2. Quel examen confirme le diagnostic ?
Endoscopie haute (gastroscopie) avec biopsies. Confirmation anatomopathologique. Statut HER2 et MSI systématique.
3. Lien avec Helicobacter pylori ?
Forte association. La bactérie favorise l'inflammation chronique et certaines lésions précancéreuses. Son éradication antibiotique réduit le risque.
4. Qu'est-ce que la chimiothérapie périopératoire ?
Stratégie de référence en localement avancé : plusieurs cycles avant la chirurgie, puis chirurgie, puis poursuite après. Réduit le risque de récidive.
5. Vais-je pouvoir manger normalement après ?
Oui, mais avec repas fractionnés (5-6/j). Supplémentation à vie en vitamine B12 après gastrectomie totale. Suivi diététique accompagnant.
6. HER2 et MSI, c'est important ?
Oui. HER2 positif → thérapie ciblée anti-HER2 en stade avancé. MSI instable → immunothérapie efficace.
7. Couverture AMO / CNSS / CNOPS ?
Cancer reconnu ALD. AMO, CNSS, CNOPS et mutuelles privées (AXA, RMA, Saham, Wafa, MGPAP, MAMDA, Mupras, Atlanta, FAR…) couvrent une part importante des soins.
Prendre rendez-vous avec le Dr Bentahila
Consultation sur rendez-vous à Casablanca
Informations pratiques
Toute évaluation ou demande de second avis nécessite l'analyse du dossier complet en consultation. Aucune prescription n'est délivrée à distance.
Pièces à apporter : compte-rendu d'endoscopie haute avec biopsies et anatomopathologie, statut HER2 et MSI, scanner thoraco-abdomino-pelvien (CD ou DICOM), compte-rendu d'écho-endoscopie si réalisée, bilan nutritionnel récent (poids, IMC, albumine), recherche de Helicobacter pylori, compte-rendu opératoire si déjà opéré, comptes-rendus de consultation antérieurs, bilan sanguin récent.

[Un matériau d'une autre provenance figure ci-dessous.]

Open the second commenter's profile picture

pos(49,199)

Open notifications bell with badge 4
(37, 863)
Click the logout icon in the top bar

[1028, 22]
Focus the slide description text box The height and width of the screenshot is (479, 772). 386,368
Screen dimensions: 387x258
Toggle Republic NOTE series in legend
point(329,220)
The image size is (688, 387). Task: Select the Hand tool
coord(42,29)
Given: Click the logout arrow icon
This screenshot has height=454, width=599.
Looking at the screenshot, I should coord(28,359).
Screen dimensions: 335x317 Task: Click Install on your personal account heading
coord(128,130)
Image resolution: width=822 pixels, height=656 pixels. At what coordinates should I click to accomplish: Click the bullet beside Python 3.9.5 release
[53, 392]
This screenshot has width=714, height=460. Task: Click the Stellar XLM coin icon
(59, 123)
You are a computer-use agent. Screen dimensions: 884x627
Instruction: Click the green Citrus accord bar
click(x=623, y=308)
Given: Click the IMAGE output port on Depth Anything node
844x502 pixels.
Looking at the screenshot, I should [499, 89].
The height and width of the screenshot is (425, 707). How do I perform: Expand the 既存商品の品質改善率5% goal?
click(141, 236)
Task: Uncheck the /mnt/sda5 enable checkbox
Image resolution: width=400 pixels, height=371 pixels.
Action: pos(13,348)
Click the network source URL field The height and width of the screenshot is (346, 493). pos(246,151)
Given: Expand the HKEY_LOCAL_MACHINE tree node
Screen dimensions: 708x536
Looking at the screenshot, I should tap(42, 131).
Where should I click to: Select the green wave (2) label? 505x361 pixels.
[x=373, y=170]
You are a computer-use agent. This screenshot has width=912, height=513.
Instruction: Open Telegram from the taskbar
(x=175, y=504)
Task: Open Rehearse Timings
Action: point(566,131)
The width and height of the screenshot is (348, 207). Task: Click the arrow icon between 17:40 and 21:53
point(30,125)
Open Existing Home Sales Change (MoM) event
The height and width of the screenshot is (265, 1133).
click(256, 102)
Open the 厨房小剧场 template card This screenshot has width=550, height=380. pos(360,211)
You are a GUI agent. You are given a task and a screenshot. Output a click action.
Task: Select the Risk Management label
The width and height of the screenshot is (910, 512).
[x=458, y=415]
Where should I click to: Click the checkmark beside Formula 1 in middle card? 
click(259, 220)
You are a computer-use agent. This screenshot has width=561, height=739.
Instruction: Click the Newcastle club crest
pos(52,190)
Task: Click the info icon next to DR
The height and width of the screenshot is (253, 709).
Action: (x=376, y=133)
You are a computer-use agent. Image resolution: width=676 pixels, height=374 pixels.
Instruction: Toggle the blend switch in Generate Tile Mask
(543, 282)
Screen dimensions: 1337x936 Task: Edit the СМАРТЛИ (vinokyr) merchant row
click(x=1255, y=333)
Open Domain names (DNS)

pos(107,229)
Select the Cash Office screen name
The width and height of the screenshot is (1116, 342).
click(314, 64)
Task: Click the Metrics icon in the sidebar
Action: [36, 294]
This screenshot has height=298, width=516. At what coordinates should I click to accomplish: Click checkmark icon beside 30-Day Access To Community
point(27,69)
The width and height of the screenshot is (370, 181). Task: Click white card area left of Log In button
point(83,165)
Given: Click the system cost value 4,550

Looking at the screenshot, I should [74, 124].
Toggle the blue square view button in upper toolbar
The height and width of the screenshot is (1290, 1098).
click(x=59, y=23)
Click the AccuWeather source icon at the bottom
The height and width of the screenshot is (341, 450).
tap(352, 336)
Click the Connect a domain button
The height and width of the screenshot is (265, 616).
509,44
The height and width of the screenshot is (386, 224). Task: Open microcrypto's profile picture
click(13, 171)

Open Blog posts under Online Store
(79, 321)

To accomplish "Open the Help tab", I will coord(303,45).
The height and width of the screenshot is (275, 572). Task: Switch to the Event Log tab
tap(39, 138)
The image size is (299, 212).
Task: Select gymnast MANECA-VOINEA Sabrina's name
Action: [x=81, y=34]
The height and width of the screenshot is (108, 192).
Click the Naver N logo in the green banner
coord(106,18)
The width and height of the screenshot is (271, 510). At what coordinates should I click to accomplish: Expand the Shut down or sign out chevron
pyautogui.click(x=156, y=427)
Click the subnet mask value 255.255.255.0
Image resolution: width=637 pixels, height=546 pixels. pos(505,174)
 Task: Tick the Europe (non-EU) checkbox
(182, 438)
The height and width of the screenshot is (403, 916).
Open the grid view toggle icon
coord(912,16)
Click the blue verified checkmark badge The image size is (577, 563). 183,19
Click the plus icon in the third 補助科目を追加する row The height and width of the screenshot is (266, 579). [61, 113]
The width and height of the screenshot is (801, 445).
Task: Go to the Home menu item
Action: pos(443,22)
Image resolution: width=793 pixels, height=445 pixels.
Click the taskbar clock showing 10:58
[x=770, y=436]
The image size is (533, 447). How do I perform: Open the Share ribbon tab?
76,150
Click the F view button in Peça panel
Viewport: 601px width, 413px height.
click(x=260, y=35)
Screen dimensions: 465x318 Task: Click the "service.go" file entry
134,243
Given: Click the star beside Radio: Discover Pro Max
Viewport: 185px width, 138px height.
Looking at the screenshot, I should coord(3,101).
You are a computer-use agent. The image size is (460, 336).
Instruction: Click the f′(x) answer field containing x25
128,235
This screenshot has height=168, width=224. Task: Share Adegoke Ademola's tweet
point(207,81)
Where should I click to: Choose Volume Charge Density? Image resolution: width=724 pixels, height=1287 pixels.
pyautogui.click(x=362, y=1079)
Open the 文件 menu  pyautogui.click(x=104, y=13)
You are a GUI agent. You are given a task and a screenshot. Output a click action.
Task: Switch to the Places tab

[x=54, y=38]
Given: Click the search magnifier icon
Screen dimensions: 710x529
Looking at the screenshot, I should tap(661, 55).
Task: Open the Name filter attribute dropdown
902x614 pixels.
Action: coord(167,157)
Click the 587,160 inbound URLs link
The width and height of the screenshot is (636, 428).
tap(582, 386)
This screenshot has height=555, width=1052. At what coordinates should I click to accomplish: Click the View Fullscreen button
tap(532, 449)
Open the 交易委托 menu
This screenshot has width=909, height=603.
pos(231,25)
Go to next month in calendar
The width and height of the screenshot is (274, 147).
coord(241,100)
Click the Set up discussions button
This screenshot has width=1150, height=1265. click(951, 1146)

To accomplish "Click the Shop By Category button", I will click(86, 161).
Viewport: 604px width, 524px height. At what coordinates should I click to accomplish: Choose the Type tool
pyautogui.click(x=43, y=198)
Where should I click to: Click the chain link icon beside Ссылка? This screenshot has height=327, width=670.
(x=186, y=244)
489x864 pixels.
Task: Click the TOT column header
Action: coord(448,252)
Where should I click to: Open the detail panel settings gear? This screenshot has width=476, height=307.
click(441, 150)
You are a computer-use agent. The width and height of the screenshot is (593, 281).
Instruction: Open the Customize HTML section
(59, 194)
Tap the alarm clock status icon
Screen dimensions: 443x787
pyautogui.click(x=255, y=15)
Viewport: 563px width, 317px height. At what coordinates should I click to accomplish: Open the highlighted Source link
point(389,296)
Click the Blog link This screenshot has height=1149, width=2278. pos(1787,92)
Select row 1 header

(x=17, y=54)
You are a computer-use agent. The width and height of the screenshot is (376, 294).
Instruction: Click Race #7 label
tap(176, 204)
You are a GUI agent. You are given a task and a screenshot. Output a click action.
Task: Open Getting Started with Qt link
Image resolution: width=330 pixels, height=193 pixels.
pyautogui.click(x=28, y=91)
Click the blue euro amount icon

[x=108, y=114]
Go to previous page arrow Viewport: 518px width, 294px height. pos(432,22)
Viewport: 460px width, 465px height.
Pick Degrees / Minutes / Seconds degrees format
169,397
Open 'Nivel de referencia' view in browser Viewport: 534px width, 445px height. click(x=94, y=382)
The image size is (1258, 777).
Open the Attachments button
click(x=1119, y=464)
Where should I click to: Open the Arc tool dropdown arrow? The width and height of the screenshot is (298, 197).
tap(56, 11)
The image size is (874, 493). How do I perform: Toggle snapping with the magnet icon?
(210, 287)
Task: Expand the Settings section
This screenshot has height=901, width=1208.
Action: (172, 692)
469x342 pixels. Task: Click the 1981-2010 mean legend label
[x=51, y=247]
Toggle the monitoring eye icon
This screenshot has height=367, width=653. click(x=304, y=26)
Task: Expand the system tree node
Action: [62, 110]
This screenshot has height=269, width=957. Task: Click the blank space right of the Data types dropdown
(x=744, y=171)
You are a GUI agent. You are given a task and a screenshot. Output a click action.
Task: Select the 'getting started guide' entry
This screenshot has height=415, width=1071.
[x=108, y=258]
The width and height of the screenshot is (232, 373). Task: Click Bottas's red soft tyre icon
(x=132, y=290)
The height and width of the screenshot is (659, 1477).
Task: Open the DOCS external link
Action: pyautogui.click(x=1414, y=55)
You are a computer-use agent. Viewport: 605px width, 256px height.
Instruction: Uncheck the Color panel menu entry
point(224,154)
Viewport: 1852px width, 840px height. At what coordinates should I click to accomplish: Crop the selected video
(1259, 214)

Pour organiser un rendez-vous ou demander un second avis, contactez le secrétariat · ☎ +212 6 94 15 31 90.
Lexique : les mots techniques expliqués
- adénocarcinome gastrique
- le cancer de l'estomac le plus fréquent (cellules glandulaires de la muqueuse)
- Helicobacter pylori
- bactérie de l'estomac qui peut favoriser le cancer ; se traite par antibiotiques
- gastrectomie
- ablation de tout ou partie de l'estomac
- curage ganglionnaire
- retrait des ganglions de voisinage pour l'analyse et le traitement
- méléna
- selles noires comme du goudron (signe de saignement digestif)
- hématémèse
- vomissement de sang
- satiété précoce
- sensation d'être rassasié après peu d'aliments
- syndrome de dumping
- vidange gastrique rapide après chirurgie qui donne malaises, sueurs, palpitations
- HER2
- protéine de surface : si la tumeur la surexprime, une thérapie ciblée est possible
- MSI
- instabilité microsatellitaire : si présente, la tumeur répond bien à l'immunothérapie
Sources scientifiques et ce qu'elles changent pour vous
Voir les sources scientifiques
- ESMO — Gastric Cancer Clinical Practice Guidelines. Ce que ça change : encadre la stratégie périopératoire (chimiothérapie avant et après la chirurgie) comme référence pour les tumeurs localement avancées.
- NCCN — Gastric Cancer Guidelines. Ce que ça change : actualise la place de l'immunothérapie selon le statut MSI et de la thérapie ciblée anti-HER2 en stade avancé.
- ESTRO — Recommendations on target volume delineation for gastric cancer radiotherapy. Ce que ça change : encadre les volumes cibles et les contraintes dosimétriques pour les organes voisins (foie, reins, intestin grêle).
- OMS / Maastricht VI consensus on Helicobacter pylori. Ce que ça change : recommande l'éradication de Helicobacter pylori en cas d'infection, notamment chez les sujets à risque.
- OMS / WHO Classification of Tumours of the Digestive System (5e édition). Ce que ça change : standardise la nomenclature anatomopathologique (adénocarcinome gastrique et ses sous-types) intégrée dans votre compte-rendu.